• Task details:
Only the lines from the one containing "You are a GUI" through the final line below belong in the output, copied exactly and without pictures.

• Data for this exercise:
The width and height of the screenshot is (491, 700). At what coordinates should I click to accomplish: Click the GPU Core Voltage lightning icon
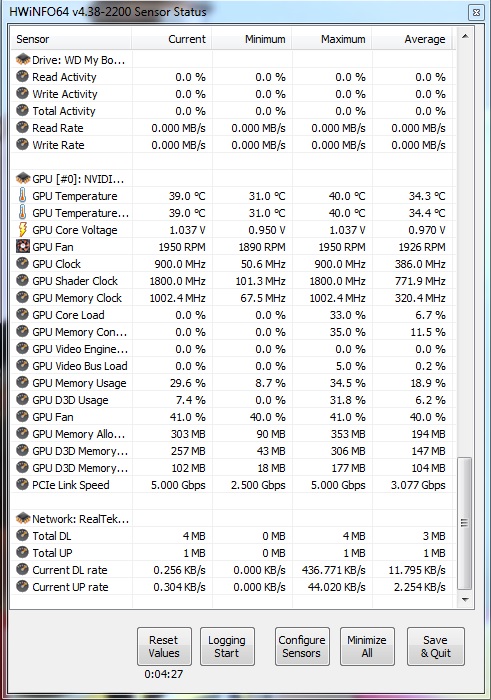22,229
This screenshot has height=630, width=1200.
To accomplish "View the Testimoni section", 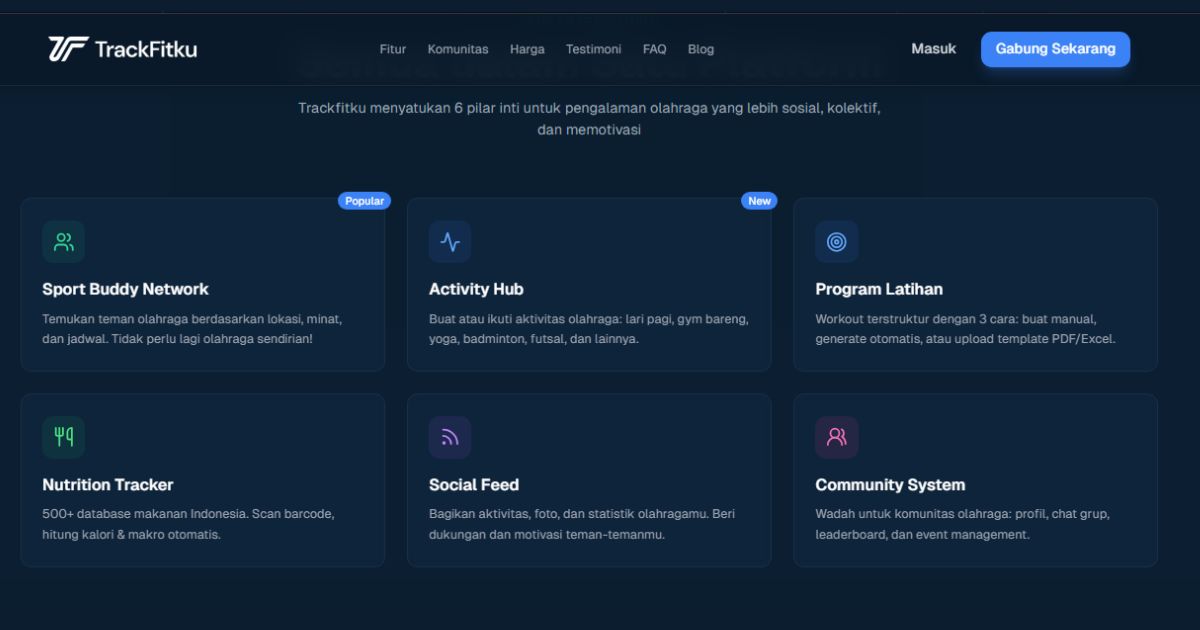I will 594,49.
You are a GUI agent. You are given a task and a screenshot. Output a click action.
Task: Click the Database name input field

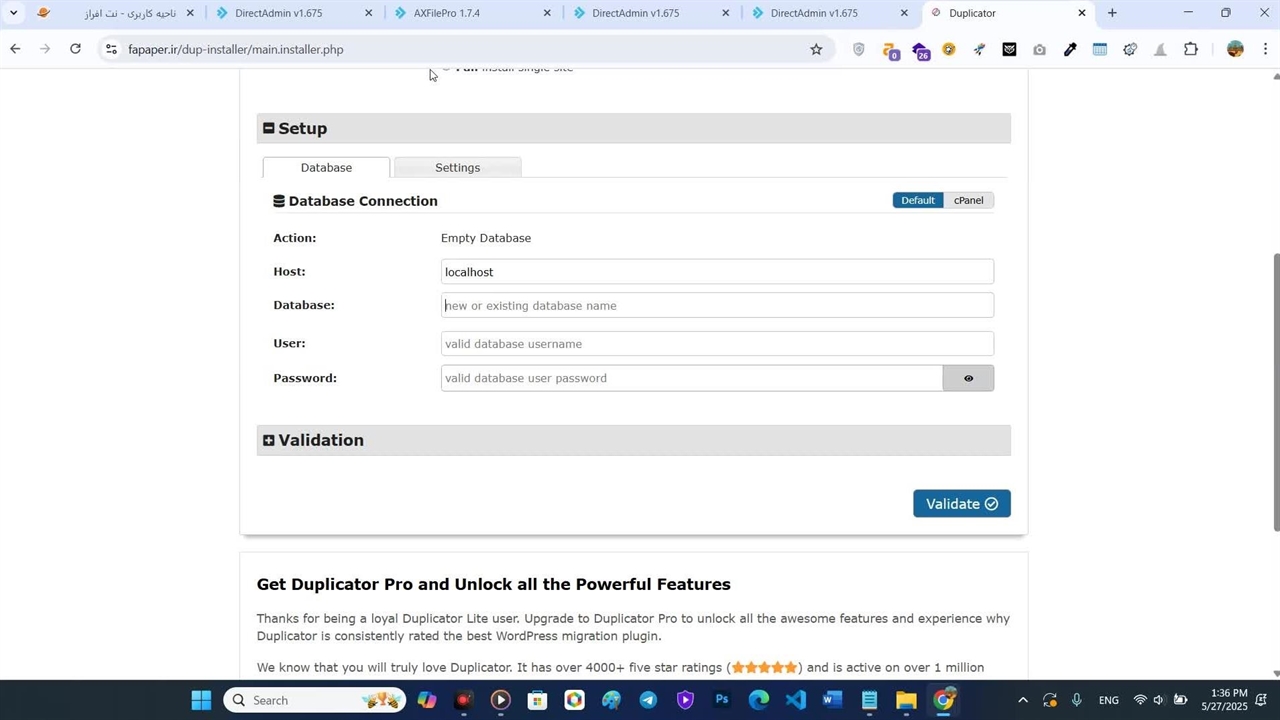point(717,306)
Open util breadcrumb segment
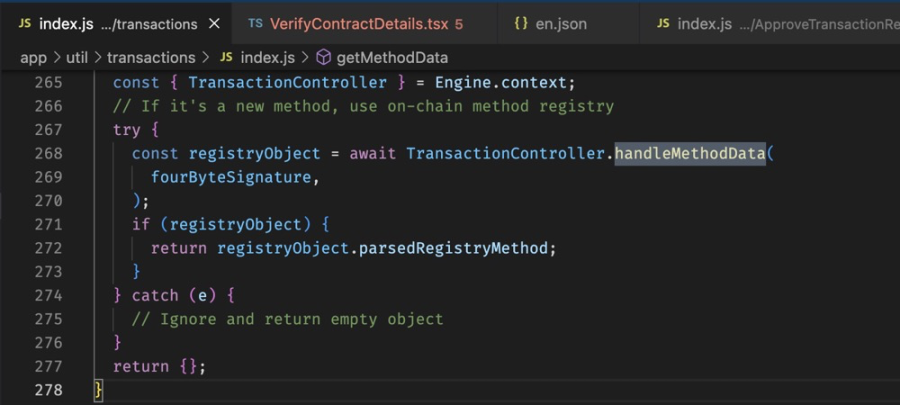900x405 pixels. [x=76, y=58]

• Response:
You are a GUI agent. You are given a task and a screenshot. Output a click action.
Task: Click the Database name input field

point(717,306)
Open util breadcrumb segment
900x405 pixels. [x=76, y=58]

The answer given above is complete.